Il arrive enfin à destination. Le chauve avait raison, on ne peut pas manquer la salle XIXe siècle : une pancarte dorée indique la vaste pièce où des dizaines de bibliothèques sont alignées, du sol au plafond. Il doit y avoir des milliards de bouquins dans cette baraque ! Eggsy ne se sent pas à sa place, les livres et lui n'ont jamais étaient très amis. Comme l'école d'ailleurs. Il doit son entrée à la fac qu'a ses bons résultats au rugby. Ce n'est pas qu'il n'y arrive pas mais ça ne lui plaît pas : il n'a jamais trouvé aucun prof pour lui donner le goût des études. Par contre, ses coachs lui ont permis d'avancer et de trouver une place dans l'équipe de deuxième division des Blackheath de Londres. Il garde même l'espoir de passer en équipe principale aux prochaines sélections.

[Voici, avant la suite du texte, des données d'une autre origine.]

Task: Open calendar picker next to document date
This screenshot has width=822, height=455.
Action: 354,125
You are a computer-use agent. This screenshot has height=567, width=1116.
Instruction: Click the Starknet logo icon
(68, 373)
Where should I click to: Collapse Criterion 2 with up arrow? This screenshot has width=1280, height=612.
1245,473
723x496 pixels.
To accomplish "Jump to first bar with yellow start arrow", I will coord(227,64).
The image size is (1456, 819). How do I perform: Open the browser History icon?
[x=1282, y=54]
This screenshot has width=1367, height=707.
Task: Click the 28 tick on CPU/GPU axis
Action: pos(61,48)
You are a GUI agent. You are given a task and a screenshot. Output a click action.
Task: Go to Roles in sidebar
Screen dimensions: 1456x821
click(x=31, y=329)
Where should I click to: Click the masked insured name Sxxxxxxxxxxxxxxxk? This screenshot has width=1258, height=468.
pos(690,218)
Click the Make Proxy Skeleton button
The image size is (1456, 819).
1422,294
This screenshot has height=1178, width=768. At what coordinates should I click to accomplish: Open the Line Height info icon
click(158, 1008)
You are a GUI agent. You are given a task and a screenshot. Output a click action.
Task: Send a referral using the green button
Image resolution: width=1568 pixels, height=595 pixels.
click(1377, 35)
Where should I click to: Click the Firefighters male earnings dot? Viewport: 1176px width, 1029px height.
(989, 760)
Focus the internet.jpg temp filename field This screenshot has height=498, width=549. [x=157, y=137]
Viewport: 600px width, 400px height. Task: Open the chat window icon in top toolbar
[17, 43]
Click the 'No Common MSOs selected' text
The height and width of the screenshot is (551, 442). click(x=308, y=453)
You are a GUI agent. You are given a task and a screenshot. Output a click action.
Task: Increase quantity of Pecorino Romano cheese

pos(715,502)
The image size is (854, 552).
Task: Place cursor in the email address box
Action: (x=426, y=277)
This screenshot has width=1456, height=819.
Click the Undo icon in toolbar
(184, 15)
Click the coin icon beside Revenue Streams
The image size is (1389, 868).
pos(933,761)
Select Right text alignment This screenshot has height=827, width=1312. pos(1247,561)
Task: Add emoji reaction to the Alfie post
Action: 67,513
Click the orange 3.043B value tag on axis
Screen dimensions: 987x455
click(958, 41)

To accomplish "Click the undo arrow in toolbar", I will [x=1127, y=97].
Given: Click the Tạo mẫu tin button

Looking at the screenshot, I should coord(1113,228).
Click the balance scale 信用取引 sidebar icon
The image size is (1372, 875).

Il s'avance dans la salle, contournant les banquettes en cuir où des personnes sont en train de lire ou de boire un thé. Il détonne un peu à cet étage dans son jogging rouge et noir aux couleurs de son équipe et sa casquette de marque. Il continue de parcourir les rangées, cherchant le propriétaire parmi les clients. Rien. Alors qu'il se décide à redescendre voir le chauve et sa tablette, une voix le retient.

« Gary Eggsy Unwin. Que me vaut le plaisir ? »

L'interpellé lève les yeux et voit, sur la cursive, perché en haut d'une échelle, un panier de livres accroché, Harry Hart. Il porte un costume bleu nuit et une cravate rayée dans les mêmes tons. La classe ! Eggsy déglutit difficilement puis lâche un sourire désinvolte, saluant le propriétaire d'un signe de casquette.

« M'sieur Hart. Je viens payer ma dette. Et vous remercier encore une fois pour ce que vous avez fait. »

Il sort le billet de sa poche, l'agite comme un drapeau tandis que Harry descend élégamment de son perchoir. Il parcourt la galerie et descend rejoindre le jeune homme qui a hanté ses rêves cette semaine. Il a l'air d'aller mieux, ses blessures sont en train de guérir. Harry attrape le billet et le glisse dans le portefeuille qu'il a sorti de sa poche arrière.

« Merci, Eggsy. Tu sais, tu peux m'appeler Harry si tu le souhaites. » Son regard est soudain happé pour le couvre-chef du rugbyman. « On ne t'a jamais appris à te découvrir quand tu entres quelque part ? »

Le léger sourire que lui adresse Harry empêche Eggsy de se vexer. Au contraire, il feint un air désolé parfaitement insolent et enlève sa casquette. Il regarde ensuite autour de lui.

« J'ai jamais vu autant de bouquins.

- Tu dois pourtant côtoyer la bibliothèque de ton université ? Je suppose que tu es encore étudiant.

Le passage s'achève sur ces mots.